### WHAT IS NEEDED
Within the data below, copy each line where the string "Switch" is found.

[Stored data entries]
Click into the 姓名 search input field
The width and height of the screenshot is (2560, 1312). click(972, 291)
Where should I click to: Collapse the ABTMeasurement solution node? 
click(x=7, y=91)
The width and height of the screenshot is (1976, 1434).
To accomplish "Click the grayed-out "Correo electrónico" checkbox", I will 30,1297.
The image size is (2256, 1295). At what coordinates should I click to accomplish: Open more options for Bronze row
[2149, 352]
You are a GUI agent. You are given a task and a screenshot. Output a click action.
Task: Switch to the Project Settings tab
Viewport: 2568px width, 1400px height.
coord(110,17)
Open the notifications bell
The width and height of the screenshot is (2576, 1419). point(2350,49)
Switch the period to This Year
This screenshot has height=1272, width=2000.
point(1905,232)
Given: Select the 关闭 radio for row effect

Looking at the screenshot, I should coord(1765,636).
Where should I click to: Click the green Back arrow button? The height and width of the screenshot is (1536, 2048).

### SOLUTION TO THE EXERCISE
Task: Switch to the Project Settings tab
Switch the period to This Year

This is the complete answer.